Neilvolunteeredto show the policeman round, he thinks now, trying to fit it all together with this horrible poisonous feeling. He himself double-checked. But what bothers him, what bothers him now, is that in amongst the brushes, the spades, the heavy tools and the cement mixer, the mugs and the kettle, the radio and the half-eaten packet of biscuits on the top of the lone washing machine was Neil’s tool bag. Neil’s brand-new black tool bag, the white stitching still bright. The size of a small suitcase. He didn’t think about it at the time; it wasn’t one of the thousand random thoughts he had that day, but now he remembers that Neil told him it cost a couple of ton. Two hundred pounds. The Rolls-Royce of tool bags.

But it was black, with white stitching, still bright. It was new. And it was not red.

Afterwards, Neil suggested they split up.

‘I’ll head to Kingston,’ he said. Said he would check Bushy Park.

Did he?

A wave of nausea threatens to bring up the coffee he has just drunk. He puts his head between his knees and feels the sun on the back of his neck. His forehead pricks with perspiration and all he can see is that bag. The size of it. The brand-new condition of it.

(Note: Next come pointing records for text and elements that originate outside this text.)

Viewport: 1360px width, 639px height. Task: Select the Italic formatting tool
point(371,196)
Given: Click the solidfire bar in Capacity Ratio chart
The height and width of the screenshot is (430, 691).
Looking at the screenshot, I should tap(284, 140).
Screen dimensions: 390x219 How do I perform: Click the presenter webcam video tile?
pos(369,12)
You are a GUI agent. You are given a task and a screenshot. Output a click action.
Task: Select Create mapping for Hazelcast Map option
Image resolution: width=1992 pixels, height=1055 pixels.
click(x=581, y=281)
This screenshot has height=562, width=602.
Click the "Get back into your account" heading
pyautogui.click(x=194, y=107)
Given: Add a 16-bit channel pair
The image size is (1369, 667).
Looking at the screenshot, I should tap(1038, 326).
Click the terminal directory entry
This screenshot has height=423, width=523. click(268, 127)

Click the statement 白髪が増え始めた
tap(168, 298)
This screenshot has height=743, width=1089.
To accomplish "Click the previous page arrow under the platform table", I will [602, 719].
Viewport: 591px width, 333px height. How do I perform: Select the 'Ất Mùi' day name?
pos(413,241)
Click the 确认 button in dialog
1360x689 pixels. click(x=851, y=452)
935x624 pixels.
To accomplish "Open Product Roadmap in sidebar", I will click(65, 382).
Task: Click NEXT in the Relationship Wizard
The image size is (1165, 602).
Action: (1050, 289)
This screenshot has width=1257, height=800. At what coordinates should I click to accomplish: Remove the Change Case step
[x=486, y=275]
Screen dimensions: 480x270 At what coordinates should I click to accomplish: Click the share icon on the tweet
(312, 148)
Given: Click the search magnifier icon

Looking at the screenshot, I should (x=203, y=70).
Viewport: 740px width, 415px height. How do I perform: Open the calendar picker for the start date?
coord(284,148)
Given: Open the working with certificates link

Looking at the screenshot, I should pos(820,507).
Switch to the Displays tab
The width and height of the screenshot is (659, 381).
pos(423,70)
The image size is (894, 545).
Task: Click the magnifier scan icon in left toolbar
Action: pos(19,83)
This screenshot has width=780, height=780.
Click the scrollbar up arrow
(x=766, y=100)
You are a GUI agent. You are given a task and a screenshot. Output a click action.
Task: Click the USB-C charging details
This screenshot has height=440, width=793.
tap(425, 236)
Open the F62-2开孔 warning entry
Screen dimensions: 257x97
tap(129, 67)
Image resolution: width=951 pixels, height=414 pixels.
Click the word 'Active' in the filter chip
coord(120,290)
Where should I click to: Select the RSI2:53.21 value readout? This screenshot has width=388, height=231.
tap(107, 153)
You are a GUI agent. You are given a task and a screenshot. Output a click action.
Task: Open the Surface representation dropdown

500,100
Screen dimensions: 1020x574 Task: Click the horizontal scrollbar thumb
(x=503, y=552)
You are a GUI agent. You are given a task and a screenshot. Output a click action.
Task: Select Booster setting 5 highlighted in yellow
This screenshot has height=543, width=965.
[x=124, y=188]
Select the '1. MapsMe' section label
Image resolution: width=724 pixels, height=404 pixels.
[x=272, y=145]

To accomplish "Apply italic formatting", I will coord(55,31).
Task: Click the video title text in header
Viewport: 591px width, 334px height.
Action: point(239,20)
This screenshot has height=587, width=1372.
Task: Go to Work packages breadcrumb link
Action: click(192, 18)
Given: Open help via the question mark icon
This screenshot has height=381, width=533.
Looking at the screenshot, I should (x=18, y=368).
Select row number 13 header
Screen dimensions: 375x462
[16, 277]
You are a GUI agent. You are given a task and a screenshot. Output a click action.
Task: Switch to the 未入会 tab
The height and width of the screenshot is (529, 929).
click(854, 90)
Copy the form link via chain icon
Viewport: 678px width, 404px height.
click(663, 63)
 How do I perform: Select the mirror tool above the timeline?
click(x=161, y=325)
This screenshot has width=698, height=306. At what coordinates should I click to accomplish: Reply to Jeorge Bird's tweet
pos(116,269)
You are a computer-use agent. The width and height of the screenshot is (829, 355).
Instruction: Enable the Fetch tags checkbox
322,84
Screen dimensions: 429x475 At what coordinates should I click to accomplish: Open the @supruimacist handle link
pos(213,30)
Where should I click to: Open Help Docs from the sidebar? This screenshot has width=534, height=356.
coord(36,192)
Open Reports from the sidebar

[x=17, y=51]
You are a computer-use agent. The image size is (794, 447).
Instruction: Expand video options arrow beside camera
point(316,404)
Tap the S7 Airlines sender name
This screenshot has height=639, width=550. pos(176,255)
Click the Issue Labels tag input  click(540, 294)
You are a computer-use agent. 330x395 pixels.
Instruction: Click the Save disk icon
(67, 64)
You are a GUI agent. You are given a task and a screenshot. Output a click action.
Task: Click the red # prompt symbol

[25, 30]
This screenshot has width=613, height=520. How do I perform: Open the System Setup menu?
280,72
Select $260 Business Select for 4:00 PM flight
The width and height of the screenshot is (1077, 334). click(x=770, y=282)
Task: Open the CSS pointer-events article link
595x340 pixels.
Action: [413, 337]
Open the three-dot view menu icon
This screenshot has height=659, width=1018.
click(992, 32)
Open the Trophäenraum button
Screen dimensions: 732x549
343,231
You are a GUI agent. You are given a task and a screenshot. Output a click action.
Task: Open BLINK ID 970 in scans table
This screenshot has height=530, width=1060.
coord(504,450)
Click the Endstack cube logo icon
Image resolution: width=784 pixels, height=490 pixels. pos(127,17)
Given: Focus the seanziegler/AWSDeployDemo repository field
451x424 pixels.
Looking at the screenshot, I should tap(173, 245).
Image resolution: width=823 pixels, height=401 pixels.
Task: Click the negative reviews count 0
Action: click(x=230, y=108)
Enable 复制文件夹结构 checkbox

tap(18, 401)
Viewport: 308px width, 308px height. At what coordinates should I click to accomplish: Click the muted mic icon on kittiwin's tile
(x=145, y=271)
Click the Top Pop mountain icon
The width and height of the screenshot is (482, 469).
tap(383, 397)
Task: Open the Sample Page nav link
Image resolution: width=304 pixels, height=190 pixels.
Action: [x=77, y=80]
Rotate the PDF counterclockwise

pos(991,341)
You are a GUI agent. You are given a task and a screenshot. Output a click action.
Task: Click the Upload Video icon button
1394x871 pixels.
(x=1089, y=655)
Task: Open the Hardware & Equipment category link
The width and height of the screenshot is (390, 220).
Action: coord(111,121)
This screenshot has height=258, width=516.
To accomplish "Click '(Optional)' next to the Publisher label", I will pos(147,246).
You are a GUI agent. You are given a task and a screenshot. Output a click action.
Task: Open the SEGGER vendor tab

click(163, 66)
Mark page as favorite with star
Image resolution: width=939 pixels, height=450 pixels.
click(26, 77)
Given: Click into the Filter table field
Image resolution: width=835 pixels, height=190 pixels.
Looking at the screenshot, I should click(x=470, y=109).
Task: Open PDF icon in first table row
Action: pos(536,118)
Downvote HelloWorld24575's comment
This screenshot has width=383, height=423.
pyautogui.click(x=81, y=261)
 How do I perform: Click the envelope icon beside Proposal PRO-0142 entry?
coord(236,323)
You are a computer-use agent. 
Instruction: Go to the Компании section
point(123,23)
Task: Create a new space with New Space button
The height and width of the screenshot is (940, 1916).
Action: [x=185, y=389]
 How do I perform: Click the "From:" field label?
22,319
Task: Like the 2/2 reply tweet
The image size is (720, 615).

The size. The size, the size, the size.

When Ava knocked for Neil, he was at home, which was unusual but not alarm-bell-ringing. Later, when the more unpleasant glimmer of suspicion fell upon them and their best friends, the dogs sniffed their way around their house too and found nothing. Nothing. Because Abi wasn’t – had never – been there. Afterwards, he and Neil separated again. They only hooked up in the evening – Neil said he’d been far as Barnes, handing out the printed photographs and taping posters to lamp posts from Strawberry Hill to Richmond.

Had he?

No idea. Matt knows only that they searched until midnight. Abi’s jacket was found the next morning.

But Bella told Ava that Neil was out all night, which means he didn’t go home, not then.